New York, Sep 19 (UNI) A rights body has urged Pakistani authorities not to ''interfere'' with the working of the Fourth Estate in the country.

The reaction from city-based Committee to Protect Journalists (CPJ) came after a reporter of Dawn TV alleged that he was abducted and questioned in detention by government intelligence agencies.

Babar Hussain, a reporter for Dawn TV, had alleged that he was picked up from near his home in Rawalpindi on Saturday night by three men in a two-door cream-colored Pajero -- a vehicle which he claimed was mostly used by intelligence agencies, according to news reports.

Babar was driven blindfolded for up to four hours and held in a small room. He was released on Monday around 1300 hrs in a remote area.

''Pakistani authorities are again alleged to have stepped beyond their authority and interfered with a journalist doing his job,'' said Joel Simon, CPJ executive director.

''These allegations must be thoroughly investigated. Such abductions have become a pattern that keeps repeating itself in Pakistan. This time our colleague Babar Hussain was released relatively unharmed, - but too often in the past such abductions have resulted in beatings or deaths.'' Hussain told CPJ that he was not beaten, but was questioned about his background. His most recent report was about a suicide attack on an army outpost in northwestern Pakistan on Sept 13 that killed 16 commandos of an elite counterterrorism force at a high-security army camp in Tarbela.

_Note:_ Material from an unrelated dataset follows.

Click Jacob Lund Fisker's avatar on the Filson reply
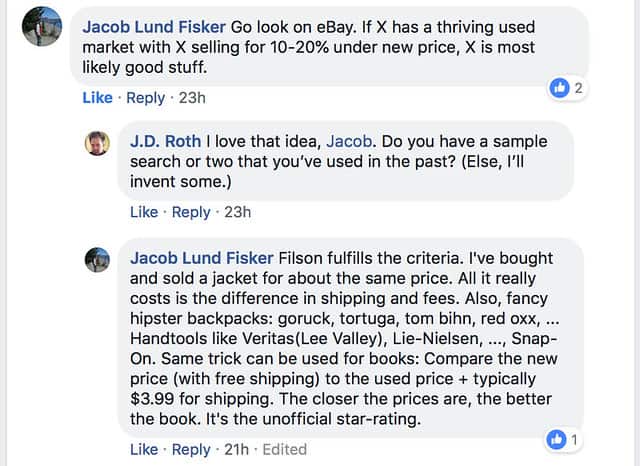Viewport: 640px width, 466px height. tap(97, 259)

''We had managed to reach the site of the bombing, and the police were suspicious because they did not recognize me,'' Hussain told CPJ. He had recently stared working as a field reporter after working on the news desk of 'Ausaf'.

''They held me for two days, but they did not torture or beat me. They wanted to know my family background and asked me about my knowledge of the bombing, if I had any army contacts or if I had ever travelled to India.'' CPJ is a New York-based, independent, nonprofit organisation that works to safeguard press freedom worldwide.

Hussain said the men did not identify themselves, but he assumes his abductors were government intelligence agents. His colleagues at Dawn advised him not to return home for awhile, he said.

A delegation from the Committee to Protect Journalists met government officials, including Interior Minister Aftab Ahmed Khan Sherpao in July 2006 to complain about uninvestigated abductions, attacks and deaths of journalists.